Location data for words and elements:
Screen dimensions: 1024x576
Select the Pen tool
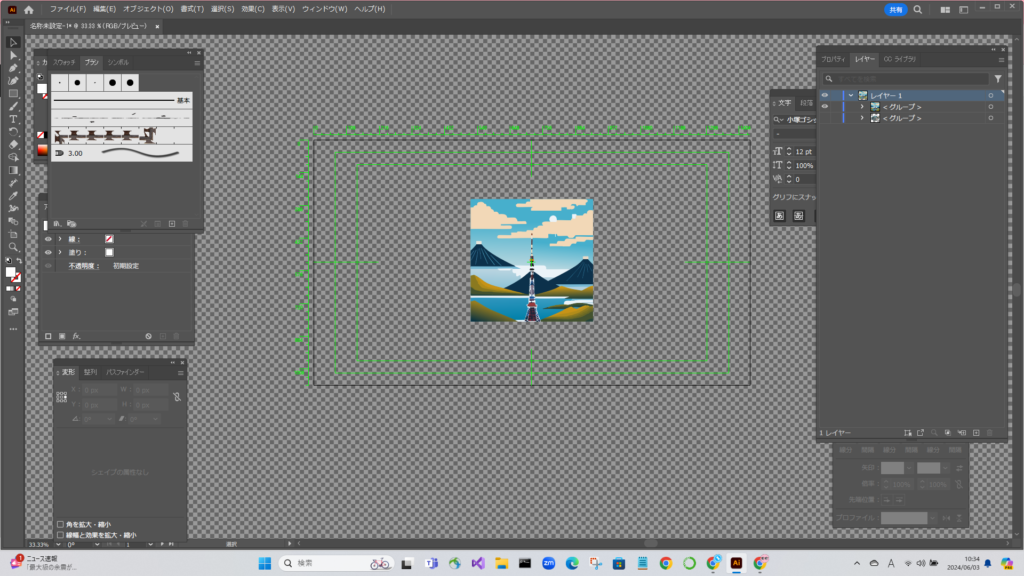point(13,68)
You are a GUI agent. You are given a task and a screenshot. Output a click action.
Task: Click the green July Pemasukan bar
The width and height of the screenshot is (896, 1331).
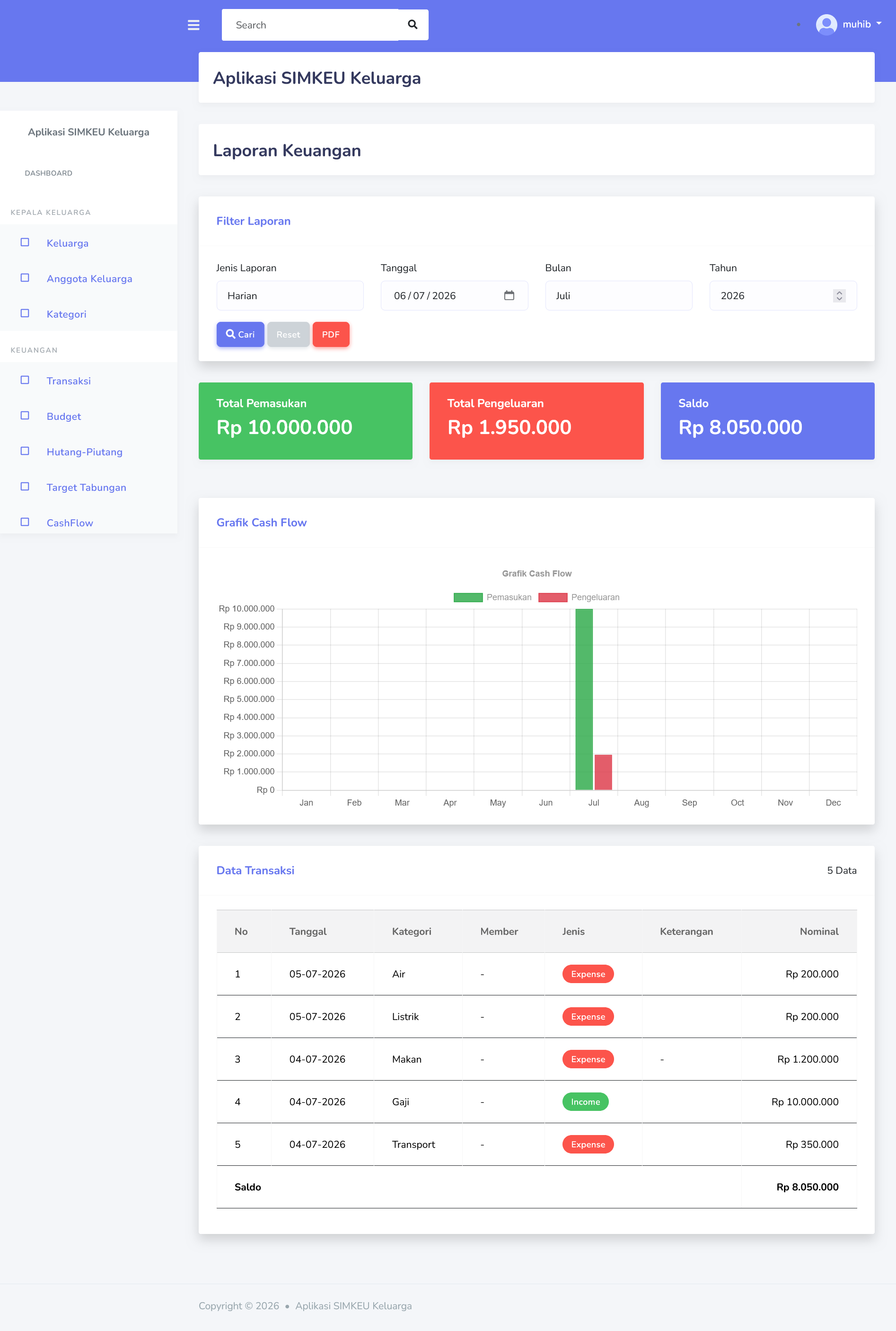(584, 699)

**Short problem**
Format all of the records as a JSON list of strings, one string per line, with blank lines skipped. Leave the pictures out of the output.

**Final answer**
[
  "Screen dimensions: 1024x576",
  "Select the Pen tool",
  "point(13,68)",
  "You are a GUI agent. You are given a task and a screenshot. Output a click action.",
  "Task: Click the green July Pemasukan bar",
  "The width and height of the screenshot is (896, 1331).",
  "(584, 699)"
]